### WHAT IS REQUIRED
Rewrite the data from the line containing "The width and" through the line containing "center [508, 149].", swapping "What do you see" for "What appears" and leaving everything else untouched. Give only those lines.

### EXTRACTED DATA

----

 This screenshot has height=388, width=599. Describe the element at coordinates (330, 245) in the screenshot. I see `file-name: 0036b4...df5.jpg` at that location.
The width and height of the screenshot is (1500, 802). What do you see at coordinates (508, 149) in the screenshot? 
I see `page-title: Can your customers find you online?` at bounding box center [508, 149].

----

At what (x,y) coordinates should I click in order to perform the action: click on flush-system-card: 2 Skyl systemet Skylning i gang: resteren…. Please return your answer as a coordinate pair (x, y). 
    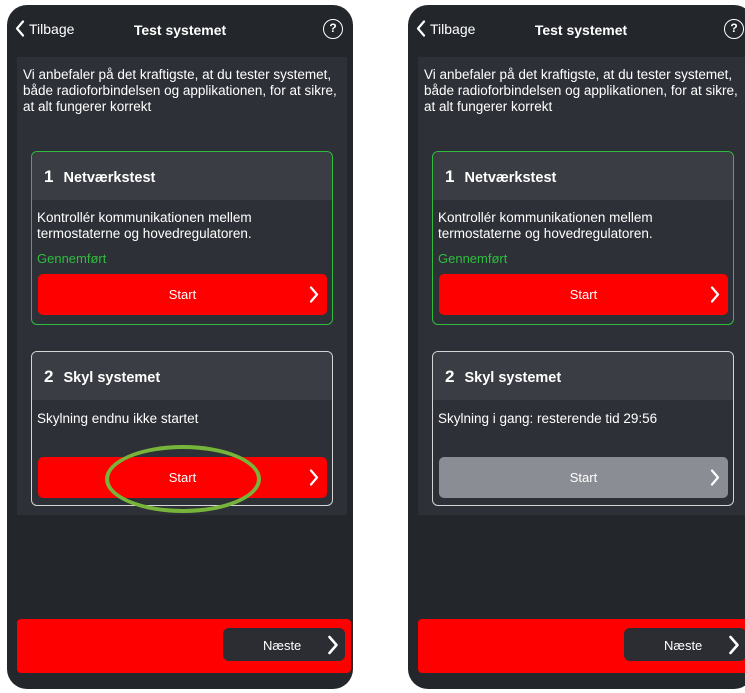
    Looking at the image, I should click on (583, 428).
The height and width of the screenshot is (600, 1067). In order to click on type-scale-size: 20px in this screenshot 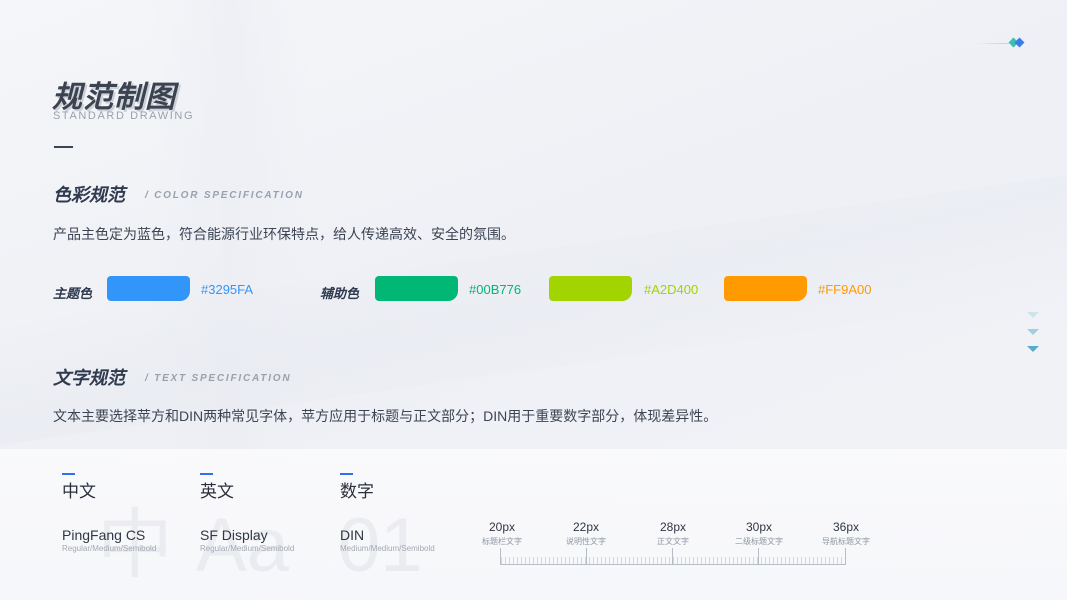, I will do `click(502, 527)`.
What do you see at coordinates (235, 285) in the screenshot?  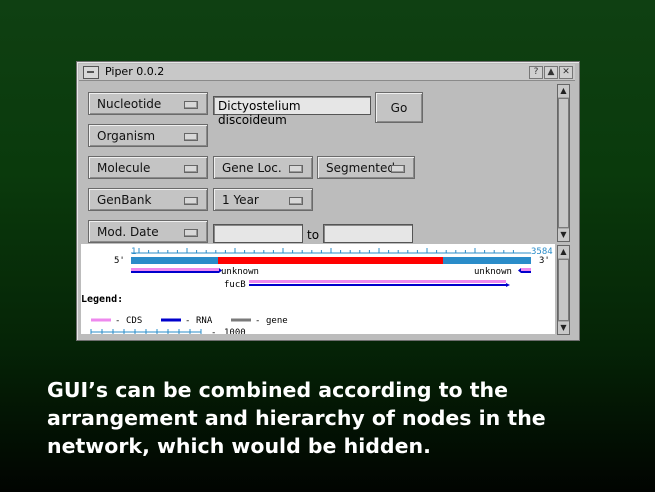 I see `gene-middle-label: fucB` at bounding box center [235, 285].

----

### ANSWER SPACE
The width and height of the screenshot is (1500, 802). What appears at coordinates (508, 149) in the screenshot? 
I see `page-title: Can your customers find you online?` at bounding box center [508, 149].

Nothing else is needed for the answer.